The task: Copy out each line below that has the word "Perfect" in it.
BEGIN
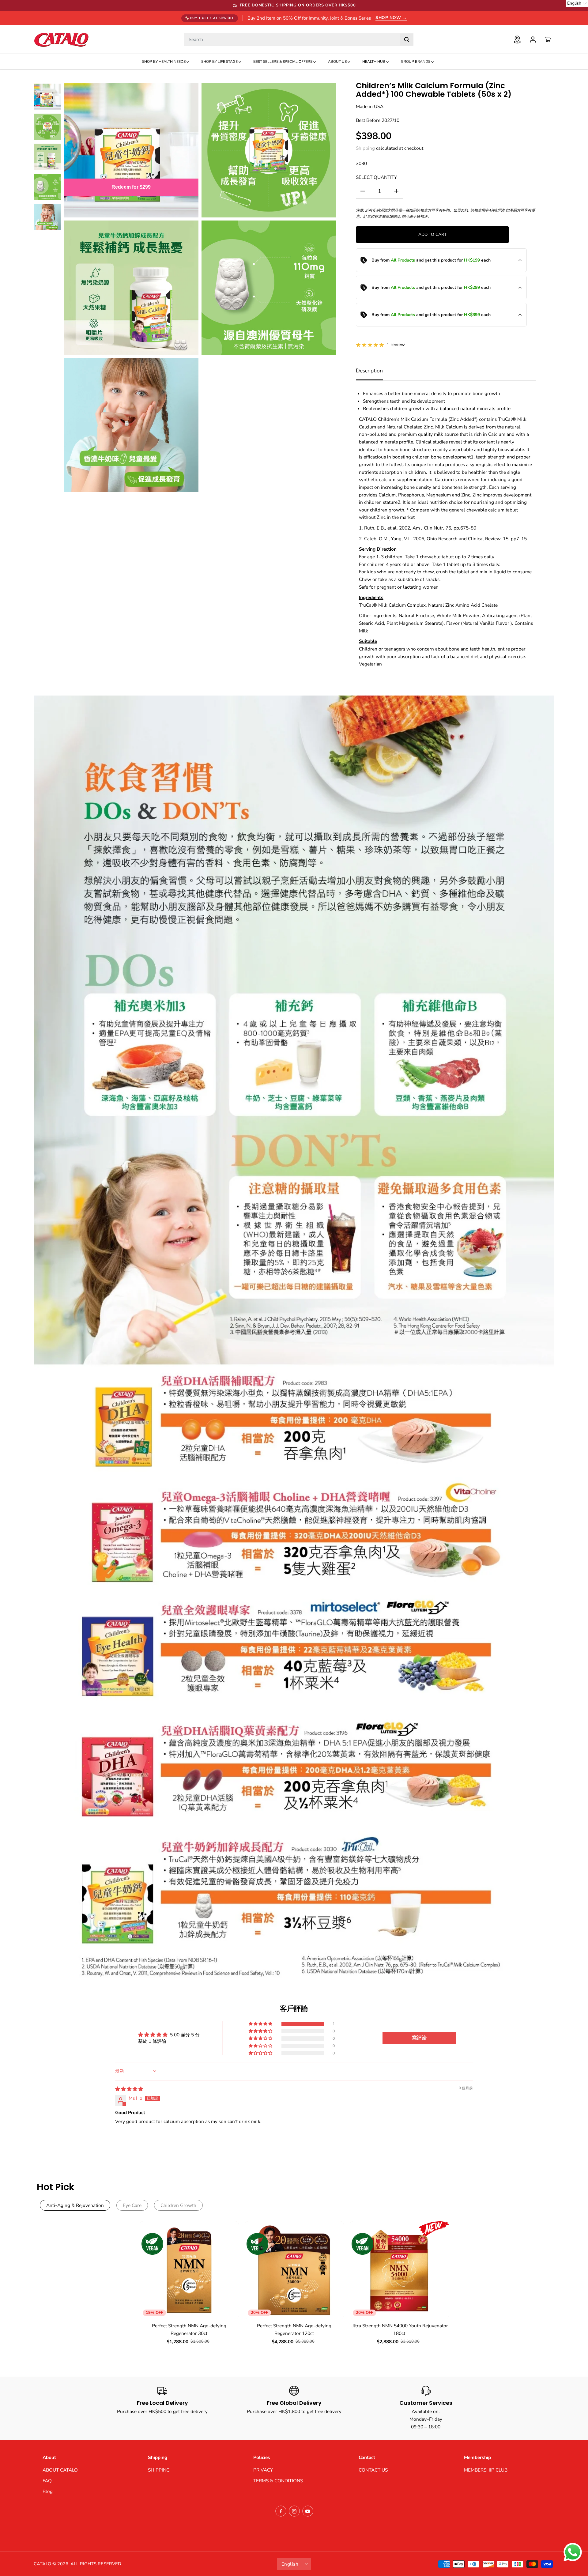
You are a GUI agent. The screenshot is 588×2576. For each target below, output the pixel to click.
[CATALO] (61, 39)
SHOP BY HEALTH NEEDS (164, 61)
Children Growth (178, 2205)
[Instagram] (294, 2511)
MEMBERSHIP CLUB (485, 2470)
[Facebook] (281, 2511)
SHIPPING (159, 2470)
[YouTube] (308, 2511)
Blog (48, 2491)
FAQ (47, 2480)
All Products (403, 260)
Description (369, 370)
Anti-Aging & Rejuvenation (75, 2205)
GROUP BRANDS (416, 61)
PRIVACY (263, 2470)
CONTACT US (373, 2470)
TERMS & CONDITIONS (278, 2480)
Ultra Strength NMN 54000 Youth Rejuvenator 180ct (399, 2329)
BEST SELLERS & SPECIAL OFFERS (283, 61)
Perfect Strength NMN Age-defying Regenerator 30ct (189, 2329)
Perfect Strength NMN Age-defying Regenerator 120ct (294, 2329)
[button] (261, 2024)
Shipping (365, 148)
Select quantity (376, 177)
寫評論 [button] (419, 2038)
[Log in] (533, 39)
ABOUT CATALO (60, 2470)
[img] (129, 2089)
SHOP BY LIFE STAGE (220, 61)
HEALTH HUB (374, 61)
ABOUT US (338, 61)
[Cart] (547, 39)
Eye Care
END
Your response:
Perfect Strength NMN Age-defying Regenerator 30ct (189, 2329)
Perfect Strength NMN Age-defying Regenerator 120ct (294, 2329)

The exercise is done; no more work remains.